Defesa de psicóloga que procurou hospital com bebê morto na mala diz que gravidez foi 'esperada e desejada'

Defesa de psicóloga que procurou hospital com bebê morto na mala diz que gravidez foi 'esperada e desejada'
Publicado: 08 de dezembro, 2023

 A defesa da psicóloga de 31 anos, que deu entrada na terça-feira (5) em um hospital particular de Campinas (SP) com um recém-nascido morto em uma mala, afirmou que a gravidez da mulher foi "esperada e desejada" e teve todo acompanhamento médico especializado.
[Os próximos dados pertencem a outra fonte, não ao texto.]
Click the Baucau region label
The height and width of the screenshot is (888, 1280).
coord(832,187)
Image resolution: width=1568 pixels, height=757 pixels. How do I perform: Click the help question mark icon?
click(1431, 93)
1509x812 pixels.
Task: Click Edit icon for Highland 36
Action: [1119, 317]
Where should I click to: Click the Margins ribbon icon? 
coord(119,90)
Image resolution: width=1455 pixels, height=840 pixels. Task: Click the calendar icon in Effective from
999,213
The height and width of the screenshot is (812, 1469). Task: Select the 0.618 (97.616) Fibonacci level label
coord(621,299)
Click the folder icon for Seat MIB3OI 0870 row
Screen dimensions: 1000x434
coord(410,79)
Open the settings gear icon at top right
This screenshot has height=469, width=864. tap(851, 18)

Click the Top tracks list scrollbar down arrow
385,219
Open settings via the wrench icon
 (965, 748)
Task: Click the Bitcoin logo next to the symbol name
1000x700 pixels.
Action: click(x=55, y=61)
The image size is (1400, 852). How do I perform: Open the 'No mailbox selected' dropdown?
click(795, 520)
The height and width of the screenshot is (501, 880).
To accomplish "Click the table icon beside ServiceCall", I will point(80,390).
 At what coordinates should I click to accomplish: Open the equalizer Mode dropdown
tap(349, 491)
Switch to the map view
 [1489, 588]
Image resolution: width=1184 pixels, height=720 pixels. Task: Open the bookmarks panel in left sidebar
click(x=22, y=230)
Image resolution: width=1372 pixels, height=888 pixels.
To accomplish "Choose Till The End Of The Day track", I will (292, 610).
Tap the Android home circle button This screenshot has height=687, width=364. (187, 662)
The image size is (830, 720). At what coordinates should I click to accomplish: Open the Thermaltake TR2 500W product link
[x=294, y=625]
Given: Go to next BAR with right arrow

Segundo a Secretaria de Segurança Pública (SSP-SP), o caso foi registrado como aborto provocado pela gestante ou com seu consentimento e ocultação de cadáver.

 
A mulher está na UTI, passará por exames psicológicos e, segundo a polícia, ela será presa ainda nesta quarta (6) quando tiver alta. No entanto, o advogado da psicóloga indica que se trata de um caso de provável "psicose puerperal" - um tipo de transtorno pós-parto - e acredita que o judiciário vai revogar a prisão, a qual a defesa considera "injustificável".
 
"Qualquer atitude sua, sob provável psicose puerperal, merece compreensão e acolhimento. Trata-se de situação que causa em seus estados mais agudos inclusive a ruptura com a realidade. Estamos certos de que o judiciário será sensível a isso", disse, em nota, o advogado da mulher, Ralph Tórtima Filho.
De acordo com o delegado que acompanha o caso, o namorado da psicóloga tinha ciência da gravidez.
 
De acordo com um policial militar, a mulher contou que teria escondido a gravidez dos pais e alegou ter sofrido um aborto espontâneo - inicialmente, a informação era de que teria sido no sábado (2), mas o parto, segundo a Polícia Civil, ocorreu na casa da gestante, entre quinta (30) e sexta (1).
 
 
Segundo a OMS, o termo aborto é utilizado quando a interrupção da gravidez ocorra até a 22ª semana - veja mais abaixo.
 
Moradora de Itu
De acordo a PM, foi constatado que o bebê do sexo masculino, com 3,7 kg e 50 cm, "apresentava sinais evidentes de morte e rigidez", que indicavam o óbito superior a um dia.
 
Moradora de Itu (SP), a psicóloga teria dito ainda que logo após "o aborto espontâneo", colocou o bebê em uma mala e o escondeu em uma estante.
 
Ela compareceu ao hospital na terça, com os pais, para pedir ajuda. A Polícia Militar foi acionada ao local e a acompanha no quarto.
 
O Hospital São Luiz, onde a psicóloga está sendo atendida, não irá se posicionar sobre o caso.
 
Aborto ou óbito fetal?
Maria Laura Costa do Nascimento, professora do departamento de Obstetrícia da Faculdade de Ciências Médicas (FCM) da Unicamp, explica que é considerado aborto quando a interrupção da gravidez ocorre até a 22ª semana de gestação. "Depois disso considera-se óbito fetal, se morte intrautero (ocorrida dentro do útero)", diz.
 
Segundo a profissional, é possível que uma gestante entre em trabalho de parto com o bebê morto. A médica destaca que por meio de análises de características do corpo do recém-nascido identificar se a morte ocorreu no útero ou não.
 
Um documento da Federação Brasileira das Associações de Ginecologia e Obstetrícia (Febrasgo) classifica o "abortamento como síndrome hemorrágica da primeira metade da gravidez, que a Organização Mundial de Saúde (OMS) define como a interrupção da gravidez antes de 22 semanas, ou com um feto até 500g, ou de 16,5 cm, quer dizer, antes de atingida a viabilidade".
 
Ainda segundo o protocolo sobre "classificação, diagnóstico e conduta" da Febrasgo, o abortamento representa "a quarta causa de mortalidade materna no Brasil."